- Directed by: Sunil C Sinha
- Story by: Ravi Kumar
- Produced by: Kumari Manju
- Starring: Om Puri Mugdha Godse Manoj Joshi Rati Agnihotri
- Cinematography: Ravi Bhat
- Edited by: Shiva Bayappa
- Music by: Sanjiv Chaturvedi Ajay Keshwani Rakesh Trivedi Harsh Raj Harsh
- Production companies: Theme Arts International Sunil C Sinha Production
- Distributed by: United Media Works
- Release date: 24 February 2023;
- Running time: 124 minutes
- Country: India
- Language: Hindi

= Khela Hobe (film) =

Khela Hobe is a 2023 Indian Hindi-language film starring Om Puri and Mugdha Godse.

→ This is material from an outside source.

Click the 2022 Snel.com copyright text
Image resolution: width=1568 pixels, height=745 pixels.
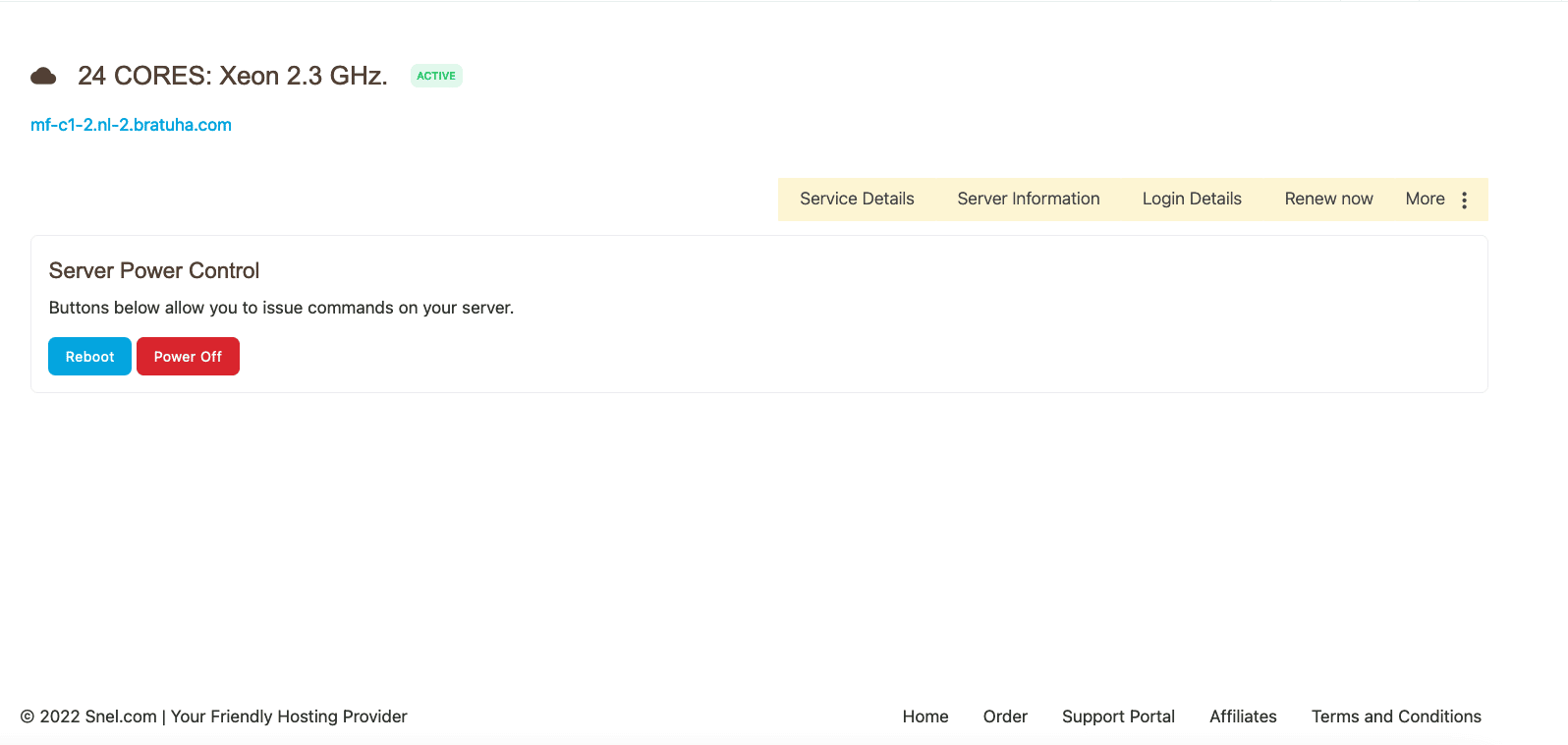coord(213,716)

The film gathered the headlines due to its title as it is one of the famous slogan of the Bangladeshi politicians Shamim Osman in 2006 later 2018 West Bengal Chief Minister Mamta Banerjee. The censor board had chopped few dialogues as it was objectionable.

==Plot==
This story revolves around a woman who decides to contest election to take revenge against the oppression faced by her and her family, She fights election with a new agenda, other contender's fight election on the basis of secularism and progress in town, whether the major contenders using the ancient agenda of secularism or progress would win, or there will be some surprise in the result.

==Cast==
- Om Puri as Fareek Bhai
- Mugdha Godse as Shabbo
- Manoj Joshi as Bachchu Lal
- Rushad Rana as Thakur Virendra Pratap
- Rati Agnihotri as Om Puri wife Ruksana
- Sanjay Batra as Girish Gupta
- Sanjay Sonu as Israr bhai
- Ratan Mayal as Doctor
- Shefali as a badminton player (young)
- Aaryan A as boyfriend of Shefali

==Production==
Khela Hobe is produced under the banner of Theme Arts International and Sunil C Sinha Production and presented by UMW media. The film is produced by Kumari Manju and directed by Sunil C Sinha. The story and dialogue by Ravi Kumar and music and lyrics by Sanjiv Chaturvedi and Rajesh Trivedi. Ajay Keshwani and Harsh Raj Harsh have also given the music.The film has been shot in Mumbai and Varanasi.It will release in the theatre on 24 February 2023.